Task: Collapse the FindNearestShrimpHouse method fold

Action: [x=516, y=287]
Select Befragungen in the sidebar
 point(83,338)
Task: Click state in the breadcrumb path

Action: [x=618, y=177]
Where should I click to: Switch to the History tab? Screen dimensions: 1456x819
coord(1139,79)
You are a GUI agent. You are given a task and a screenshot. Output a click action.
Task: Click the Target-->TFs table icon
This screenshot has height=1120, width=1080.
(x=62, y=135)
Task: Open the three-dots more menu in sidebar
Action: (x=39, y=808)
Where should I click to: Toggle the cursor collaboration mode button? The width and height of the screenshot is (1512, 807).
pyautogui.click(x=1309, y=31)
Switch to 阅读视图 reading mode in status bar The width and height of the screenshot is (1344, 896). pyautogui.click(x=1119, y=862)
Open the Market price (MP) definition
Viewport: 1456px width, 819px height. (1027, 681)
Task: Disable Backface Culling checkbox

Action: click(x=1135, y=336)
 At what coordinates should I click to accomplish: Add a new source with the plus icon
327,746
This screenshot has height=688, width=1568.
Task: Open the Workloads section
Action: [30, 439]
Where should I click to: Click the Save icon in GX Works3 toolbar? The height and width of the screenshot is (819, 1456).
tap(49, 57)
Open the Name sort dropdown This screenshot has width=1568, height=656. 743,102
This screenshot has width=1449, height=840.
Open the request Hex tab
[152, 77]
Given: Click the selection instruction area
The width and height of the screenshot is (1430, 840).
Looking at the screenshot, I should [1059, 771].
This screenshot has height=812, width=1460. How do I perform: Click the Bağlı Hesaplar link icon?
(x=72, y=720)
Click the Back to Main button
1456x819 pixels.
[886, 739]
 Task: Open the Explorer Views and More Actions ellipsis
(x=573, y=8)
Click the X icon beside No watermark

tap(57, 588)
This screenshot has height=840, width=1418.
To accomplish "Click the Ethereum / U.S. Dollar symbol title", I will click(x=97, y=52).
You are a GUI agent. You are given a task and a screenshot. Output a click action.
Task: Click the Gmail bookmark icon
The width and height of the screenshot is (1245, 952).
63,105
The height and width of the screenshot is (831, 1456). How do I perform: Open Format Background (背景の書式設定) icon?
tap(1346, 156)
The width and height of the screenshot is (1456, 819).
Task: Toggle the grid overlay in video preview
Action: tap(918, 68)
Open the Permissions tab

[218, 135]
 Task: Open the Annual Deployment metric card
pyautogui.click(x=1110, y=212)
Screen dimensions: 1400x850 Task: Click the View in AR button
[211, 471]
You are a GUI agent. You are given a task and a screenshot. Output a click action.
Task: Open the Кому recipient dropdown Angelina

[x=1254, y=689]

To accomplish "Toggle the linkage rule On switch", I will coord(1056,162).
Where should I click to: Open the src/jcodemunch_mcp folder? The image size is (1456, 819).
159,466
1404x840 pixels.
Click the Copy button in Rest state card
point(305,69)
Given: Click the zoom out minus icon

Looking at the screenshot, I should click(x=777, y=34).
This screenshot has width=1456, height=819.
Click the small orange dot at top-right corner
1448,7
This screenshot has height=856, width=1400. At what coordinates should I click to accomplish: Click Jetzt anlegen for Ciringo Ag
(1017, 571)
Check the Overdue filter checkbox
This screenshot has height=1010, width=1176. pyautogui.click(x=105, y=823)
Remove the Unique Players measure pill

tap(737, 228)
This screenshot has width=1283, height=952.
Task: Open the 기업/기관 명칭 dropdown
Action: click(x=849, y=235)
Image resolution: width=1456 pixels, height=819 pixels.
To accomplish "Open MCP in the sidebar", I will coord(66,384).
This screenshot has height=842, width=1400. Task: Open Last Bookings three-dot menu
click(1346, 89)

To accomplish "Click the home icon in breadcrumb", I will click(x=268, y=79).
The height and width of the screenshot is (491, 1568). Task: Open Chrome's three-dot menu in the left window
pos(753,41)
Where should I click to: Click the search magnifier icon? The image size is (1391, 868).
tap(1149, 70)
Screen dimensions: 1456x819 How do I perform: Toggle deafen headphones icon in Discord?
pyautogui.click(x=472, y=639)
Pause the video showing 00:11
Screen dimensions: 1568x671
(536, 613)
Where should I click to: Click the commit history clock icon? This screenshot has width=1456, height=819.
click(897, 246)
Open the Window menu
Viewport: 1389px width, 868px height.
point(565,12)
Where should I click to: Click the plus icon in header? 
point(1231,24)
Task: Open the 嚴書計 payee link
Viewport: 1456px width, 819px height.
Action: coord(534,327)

## TASK DETAILS
Give back the complete material verbatim.

## ANSWER SECTION
Task: Collapse the FindNearestShrimpHouse method fold

Action: [x=516, y=287]
Select Befragungen in the sidebar
 point(83,338)
Task: Click state in the breadcrumb path

Action: [x=618, y=177]
Where should I click to: Switch to the History tab? Screen dimensions: 1456x819
coord(1139,79)
You are a GUI agent. You are given a task and a screenshot. Output a click action.
Task: Click the Target-->TFs table icon
This screenshot has height=1120, width=1080.
(x=62, y=135)
Task: Open the three-dots more menu in sidebar
Action: (x=39, y=808)
Where should I click to: Toggle the cursor collaboration mode button? The width and height of the screenshot is (1512, 807).
pyautogui.click(x=1309, y=31)
Switch to 阅读视图 reading mode in status bar The width and height of the screenshot is (1344, 896). pyautogui.click(x=1119, y=862)
Open the Market price (MP) definition
Viewport: 1456px width, 819px height. (1027, 681)
Task: Disable Backface Culling checkbox

Action: click(x=1135, y=336)
 At what coordinates should I click to accomplish: Add a new source with the plus icon
327,746
This screenshot has height=688, width=1568.
Task: Open the Workloads section
Action: [30, 439]
Where should I click to: Click the Save icon in GX Works3 toolbar? The height and width of the screenshot is (819, 1456).
tap(49, 57)
Open the Name sort dropdown This screenshot has width=1568, height=656. 743,102
This screenshot has width=1449, height=840.
Open the request Hex tab
[152, 77]
Given: Click the selection instruction area
The width and height of the screenshot is (1430, 840).
Looking at the screenshot, I should [1059, 771].
This screenshot has height=812, width=1460. How do I perform: Click the Bağlı Hesaplar link icon?
(x=72, y=720)
Click the Back to Main button
1456x819 pixels.
[886, 739]
 Task: Open the Explorer Views and More Actions ellipsis
(x=573, y=8)
Click the X icon beside No watermark

tap(57, 588)
This screenshot has height=840, width=1418.
To accomplish "Click the Ethereum / U.S. Dollar symbol title", I will click(x=97, y=52).
You are a GUI agent. You are given a task and a screenshot. Output a click action.
Task: Click the Gmail bookmark icon
The width and height of the screenshot is (1245, 952).
63,105
The height and width of the screenshot is (831, 1456). How do I perform: Open Format Background (背景の書式設定) icon?
tap(1346, 156)
The width and height of the screenshot is (1456, 819).
Task: Toggle the grid overlay in video preview
Action: tap(918, 68)
Open the Permissions tab

[218, 135]
 Task: Open the Annual Deployment metric card
pyautogui.click(x=1110, y=212)
Screen dimensions: 1400x850 Task: Click the View in AR button
[211, 471]
You are a GUI agent. You are given a task and a screenshot. Output a click action.
Task: Open the Кому recipient dropdown Angelina

[x=1254, y=689]

To accomplish "Toggle the linkage rule On switch", I will coord(1056,162).
Where should I click to: Open the src/jcodemunch_mcp folder? The image size is (1456, 819).
159,466
1404x840 pixels.
Click the Copy button in Rest state card
point(305,69)
Given: Click the zoom out minus icon

Looking at the screenshot, I should click(x=777, y=34).
This screenshot has width=1456, height=819.
Click the small orange dot at top-right corner
1448,7
This screenshot has height=856, width=1400. At what coordinates should I click to accomplish: Click Jetzt anlegen for Ciringo Ag
(1017, 571)
Check the Overdue filter checkbox
This screenshot has height=1010, width=1176. pyautogui.click(x=105, y=823)
Remove the Unique Players measure pill

tap(737, 228)
This screenshot has width=1283, height=952.
Task: Open the 기업/기관 명칭 dropdown
Action: click(x=849, y=235)
Image resolution: width=1456 pixels, height=819 pixels.
To accomplish "Open MCP in the sidebar", I will coord(66,384).
This screenshot has height=842, width=1400. Task: Open Last Bookings three-dot menu
click(1346, 89)

To accomplish "Click the home icon in breadcrumb", I will click(x=268, y=79).
The height and width of the screenshot is (491, 1568). Task: Open Chrome's three-dot menu in the left window
pos(753,41)
Where should I click to: Click the search magnifier icon? The image size is (1391, 868).
tap(1149, 70)
Screen dimensions: 1456x819 How do I perform: Toggle deafen headphones icon in Discord?
pyautogui.click(x=472, y=639)
Pause the video showing 00:11
Screen dimensions: 1568x671
(536, 613)
Where should I click to: Click the commit history clock icon? This screenshot has width=1456, height=819.
click(897, 246)
Open the Window menu
Viewport: 1389px width, 868px height.
point(565,12)
Where should I click to: Click the plus icon in header? 
point(1231,24)
Task: Open the 嚴書計 payee link
Viewport: 1456px width, 819px height.
Action: coord(534,327)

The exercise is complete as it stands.